SHORT TASK
Edit the records from the line containing "You are a GUI" through the end of the records: replace "shield icon" with "lock icon" and leave everything else unchanged.

PROVIDED RECORDS
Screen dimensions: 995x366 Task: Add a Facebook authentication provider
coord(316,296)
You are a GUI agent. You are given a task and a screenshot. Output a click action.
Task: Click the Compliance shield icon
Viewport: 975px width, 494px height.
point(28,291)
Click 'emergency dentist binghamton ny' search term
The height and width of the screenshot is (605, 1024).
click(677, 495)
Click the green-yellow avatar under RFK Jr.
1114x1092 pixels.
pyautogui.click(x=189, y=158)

RESPONSE TO THIS EXERCISE
You are a GUI agent. You are given a task and a screenshot. Output a click action.
Task: Click the Compliance lock icon
Viewport: 975px width, 494px height.
point(28,291)
Click 'emergency dentist binghamton ny' search term
The height and width of the screenshot is (605, 1024).
click(677, 495)
Click the green-yellow avatar under RFK Jr.
1114x1092 pixels.
pyautogui.click(x=189, y=158)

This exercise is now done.